Among the lawmakers seeking the delay was Sen. Ed Markey (D-Mass.), one of the most outspoken politicians on the issue of addressing climate change. He said there was no tension between his climate goals and slowing down flood reform.

"No. Again, we're talking about adaptation," Markey said in a Capitol hallway, referring to rate increases for flood insurance. "We're talking about the changes that have to take place, but we have to make sure they're done in a way that doesn't result in harm being done, again, to innocent victims of this change."

Menendez, when asked the same question, said that climate policies are a separate issue.

"From my own personal view, I think climate change is an important thing," he said. "But for this coalition, we have one singular focus. And that focus is making sure that middle-class families do not get priced out of what they have spent a lifetime to achieve, which is their home. Those other issues from my own perspective are critical issues, will be dealt with separately. But with the purpose of this legislation, we are united and focused on one goal, which is to create the affordability that's necessary."

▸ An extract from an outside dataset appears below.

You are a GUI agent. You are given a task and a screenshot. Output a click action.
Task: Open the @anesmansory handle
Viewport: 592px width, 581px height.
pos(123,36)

Study: Climate change will increase flooding

Analysts say the program faces broader challenges than keeping prices low. A RAND Corp. study released this week examining the state of flood insurance in New York City after Sandy found that flood maps in place before the storm underestimated the danger of flooding.

When FEMA released its new maps in June, greatly expanding high-risk areas, nearly twice as many structures and people fell into those hazardous areas. The maps also raised the depth of floodwater in high-risk areas by 2 to 4 feet.

"These changes reflect a realization that flood risk in the city is higher than previously thought," the study says. "And the risk will likely increase over time, putting more structures at risk because the updated map does not capture the consequences of future sea-level rise or the greater frequency of severe storms that might result from climate change."

What's less clear is how much people will have to pay for risk-priced flood insurance, and the impact on the program. Lawmakers contend that they were surprised by the size of hikes sparked by Biggert-Waters.

With the uproar growing inside and outside of Congress, environmentalists and taxpayer groups are urging lawmakers to find other ways to help people afford coverage without dismantling Biggert-Waters, which was seen as a landmark victory for the insurance program that took years in the making. Advocates say that without the threat of higher prices, homeowners won't feel pressure to mitigate their risks by raising their homes or leaving dangerous areas.

"In an ideal situation, instead of delaying [Biggert-Waters], we'd find more ways to slow down the rate of increase and help people mitigate in the meantime," said Joshua Saks, legislative director of the National Wildlife Federation.

Two years ago, Sen. Richard Durbin (D-Ill.) broke the Senate's long silence on climate change by holding a hearing on flood insurance. After a bruising battle on greenhouse gas cap-and-trade legislation scuttled progress on climate policy a year earlier, the hearing marked a subtler way to approach climate adaptation -- by fixing existing programs that have long contributed to disaster damage.

At the time, Durbin said Congress should heed lessons from the private insurance industry, which he said is responding to rising damage with the "cold eye of a bookkeeper or accountant."

"They want to know what their exposure would be and whether it's profitable to continue to write insurance," Durbin said after the hearing. "We don't deal with our insurance exposure the same way. We make political decisions about keeping costs low or covering everybody no matter where they live. And we're exposing ourselves to a great loss in the future beyond what we've seen in the past."

Fifteen months later, Superstorm Sandy struck the East Coast. That increased the program's debt from $17 billion to more than $24 billion. Durbin also foreshadowed something else: the political challenges with raising insurance rates.

He was asked by a reporter if he supported raising flood rates for the program's 1 million policyholders who receive subsidies. He said no.